Source material:

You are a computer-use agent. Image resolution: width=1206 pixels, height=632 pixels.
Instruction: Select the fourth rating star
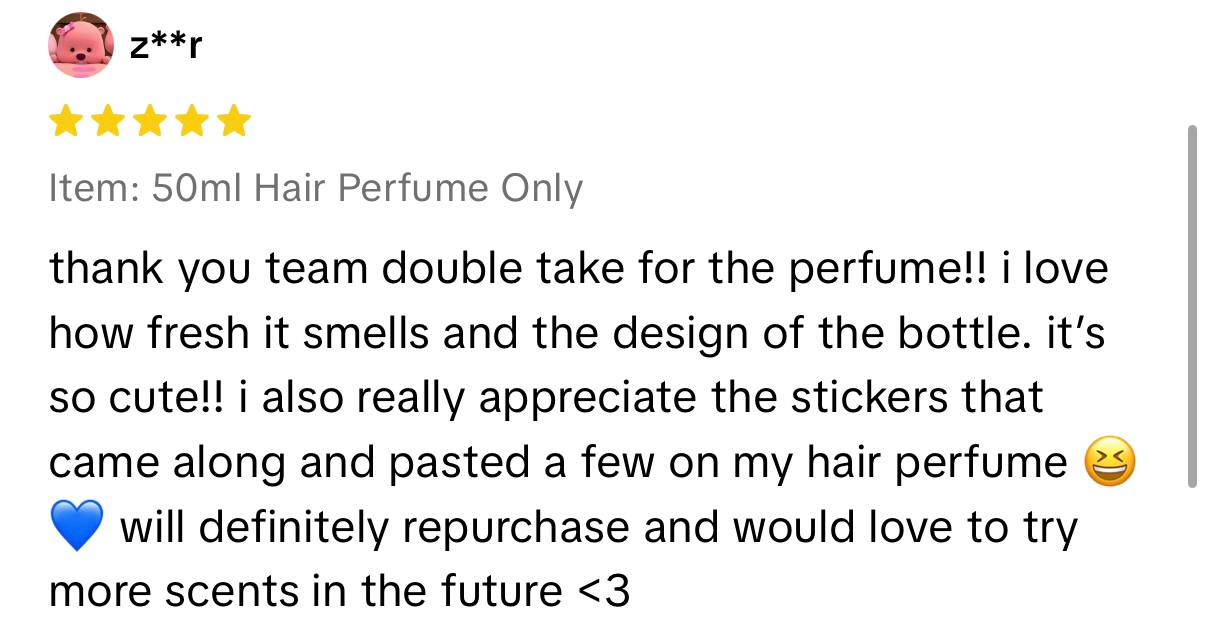click(191, 123)
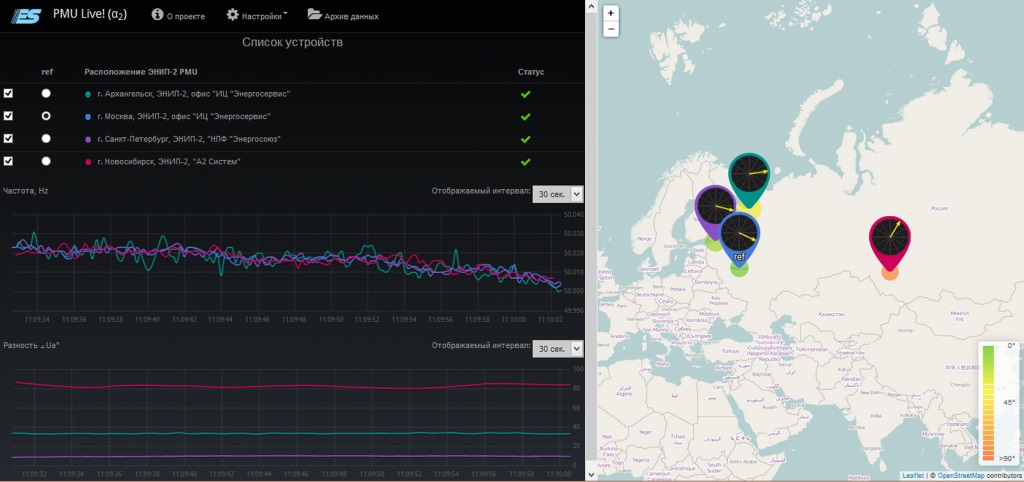1024x482 pixels.
Task: Click the Leaflet attribution link
Action: (912, 475)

Your goal: Retype the listing above line for line, keeping every word, number, and punctuation mark unchanged. Omit the pictures from your answer.

Result for this exercise:
You are a computer-use agent. Image resolution: width=1206 pixels, height=632 pixels.
Instruction: Select the fourth rating star
click(191, 123)
1024x482 pixels.
Task: Click the Leaflet attribution link
Action: (912, 475)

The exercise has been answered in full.